Frontier has never been quite up front about the creation of content outside of the game itself, which may be for the best. Frontier’s plots are revealed at a glacial pace through in-game community goals, and the few times Frontier has attempted to encourage community engagement through events has been a disaster. Still, perhaps it is this vast void of space that has allowed players to create content and media outside of the game which can fill the blanks for tuned-in players. Like a blank canvas with only the vaguest implications of an idea, media-savvy players have created beautiful works about Elite: Dangerous, in part providing a reason to keep coming back to Elite despite occasionally slow official developments.
A recent example of this would be the storyline with Salome which unfolded this last weekend. Officially, this was not a Frontier event, but was rather an in game event facilitated by Frontier for the benefit of Drew Wagar, one of the authors of the official Elite tie in novels commissioned in the kickstarter. The event itself was unique in that it involved single, important NPC pilots having to travel from one point to another. It was a VIP protection gig, but this is not something Frontier usually does. Instead, it usually prompts community goals which require simply hauling cargo, collecting bounties or bonds, or pirating goods; grinding to unlock various reward tiers until the victory is secured or the time runs out.

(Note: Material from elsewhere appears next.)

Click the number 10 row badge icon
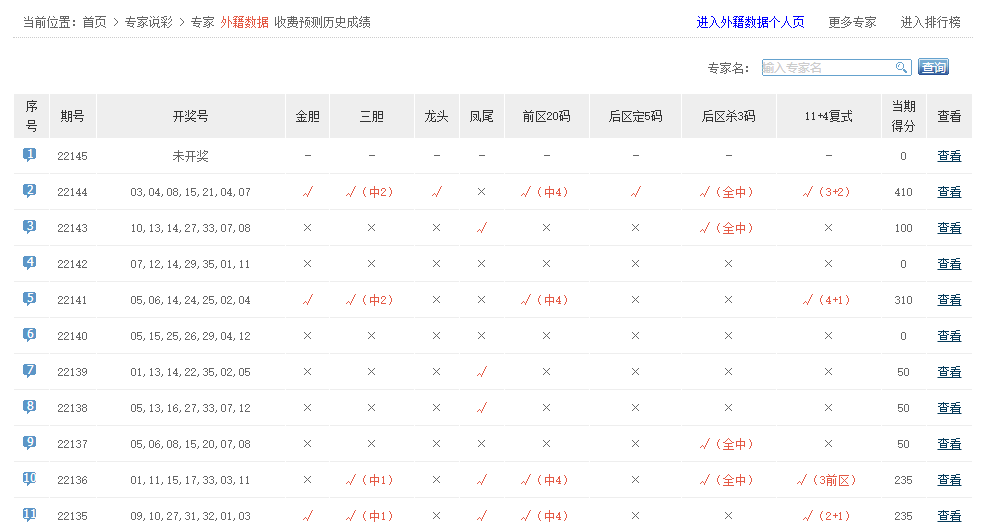The image size is (984, 530). point(30,479)
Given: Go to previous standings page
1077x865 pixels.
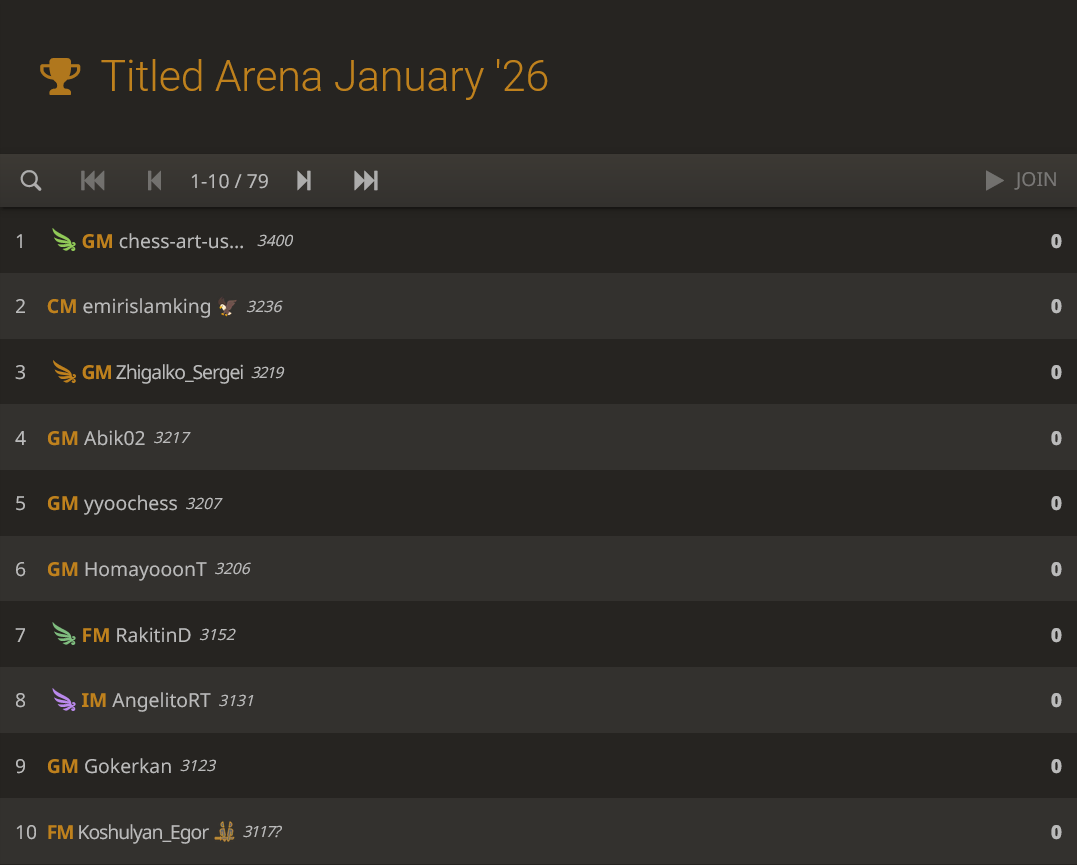Looking at the screenshot, I should click(x=154, y=181).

In this event, however, Frontier told the community the basic ideas ahead of time and let the community get to work. It was not Frontier’s scriptwriters or Drew’s plot that would take precedence, but it was the players’ own organization and actions that provided the content. Had Frontier written the plot, they could not have done something so nefarious as Smiling Dog Crew’s infiltration of Salome’s defenders, the predictable betrayal, and so on. With this event, as with many others, it was not Frontier, but the community, that provided the content.

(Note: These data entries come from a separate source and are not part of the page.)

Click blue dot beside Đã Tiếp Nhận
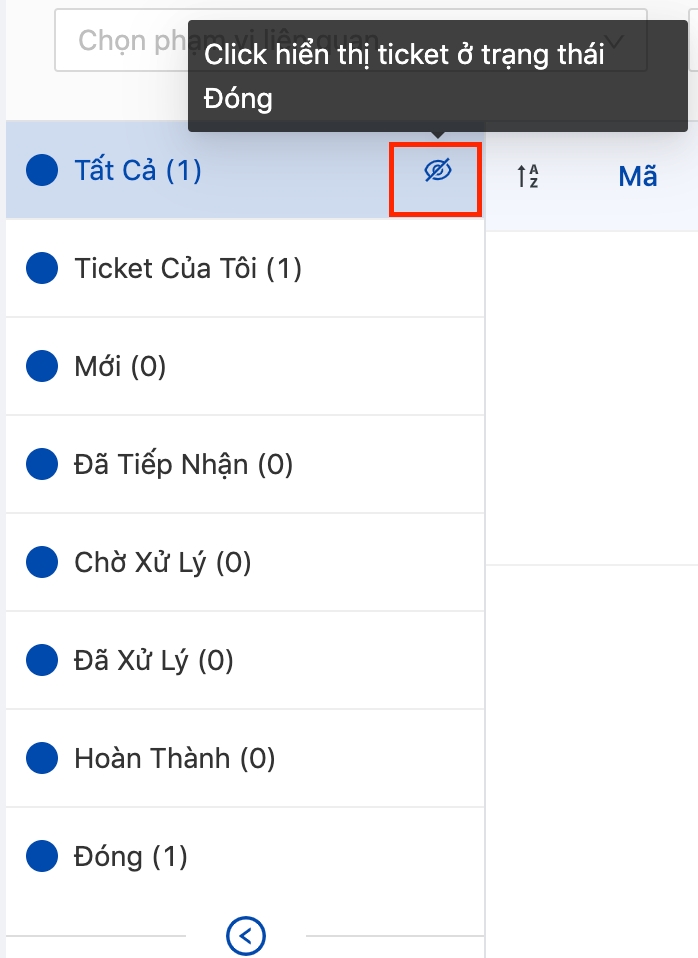The image size is (698, 958). (42, 464)
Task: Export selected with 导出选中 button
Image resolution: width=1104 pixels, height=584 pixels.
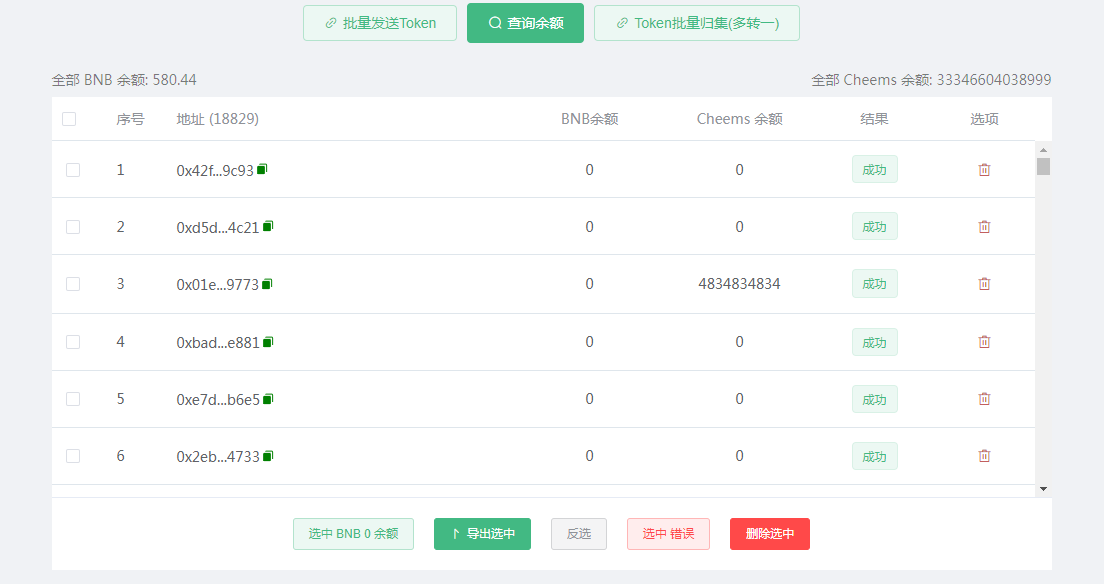Action: click(482, 534)
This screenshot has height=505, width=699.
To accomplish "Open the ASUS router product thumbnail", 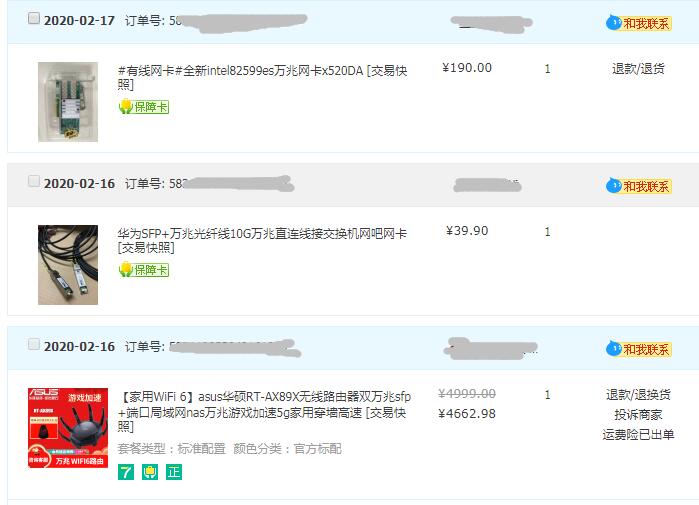I will click(68, 427).
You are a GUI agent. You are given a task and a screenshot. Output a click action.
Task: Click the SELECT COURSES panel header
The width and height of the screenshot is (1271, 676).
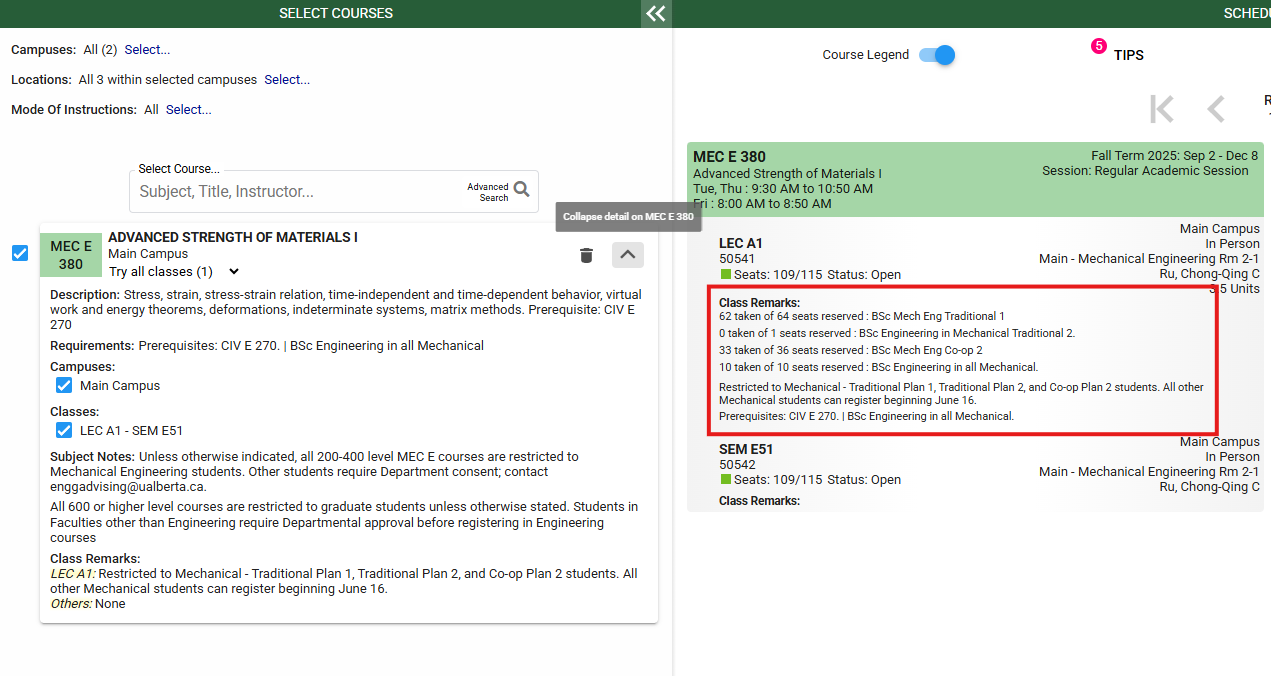point(335,13)
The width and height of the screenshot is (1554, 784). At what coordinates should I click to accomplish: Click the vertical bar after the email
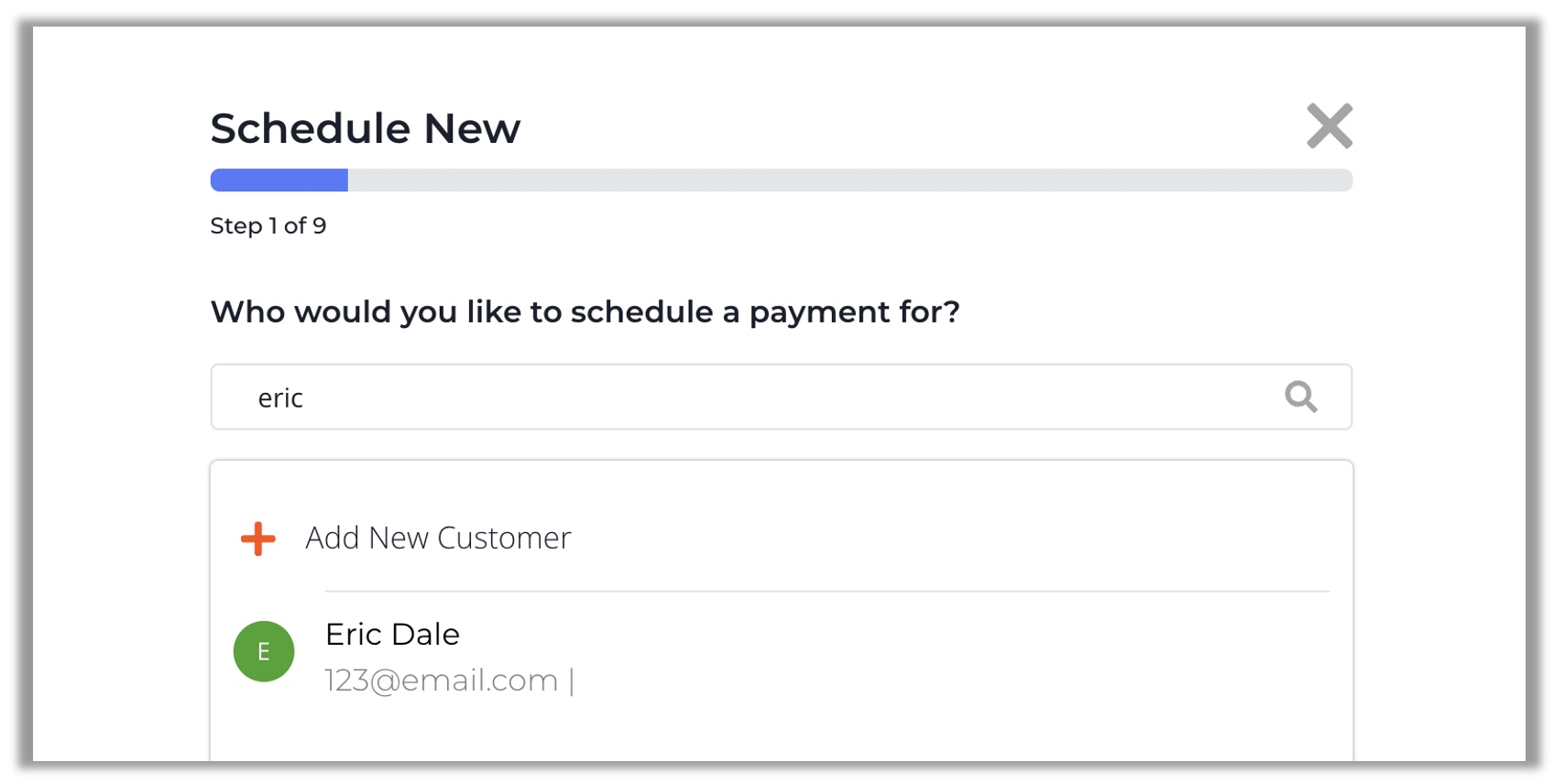pyautogui.click(x=572, y=681)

Such has been the case with other events as well. The Dangerous Games, late last summer, were a disaster by any standards of community management, but still there were diamonds in that rough. Recruitment videos to motivate the community were created by several organizations, notably the Border Coalition and GalCop. These videos aimed to gain support from the community for the various competing sides, as well as, in the case of the GalCop videos, to release and tease plot and storyline elements.
Some organizations even take this a step further, producing content for their day to day operations. Diamond Frogs have been creating operational briefings in video format for years as a way of encouraging the troops and keeping people motivated and on the same page. They also provide engaging content in a game in which neither the journey nor the destination are often distinguishable or unique. During the various stages of the Xihe Wars, Frogs were kept abreast and hyped on various operational stages through the use of mission briefings that inspired and informed, effectively creating a game within a game out of the liberation of Xihe.
While the game itself sometimes delivers a void of engaging content, instead providing only the same experiences time and time again, the community of Elite: Dangerous continues to find ways to draw milk from a stone, providing content to fill that void. In this way, Elite’s organization management meta-game remains a true exercise in the sandbox experience. Following the success of the 3rd Party Developer’s Strike last week, Frontier may finally deliver on usable API tools that will support and promote even more community creation. We may even hope that someday Frontier creates tools to allow the creations of players outside of the game to be reflected in engine through more than just player injected factions and slow community goals.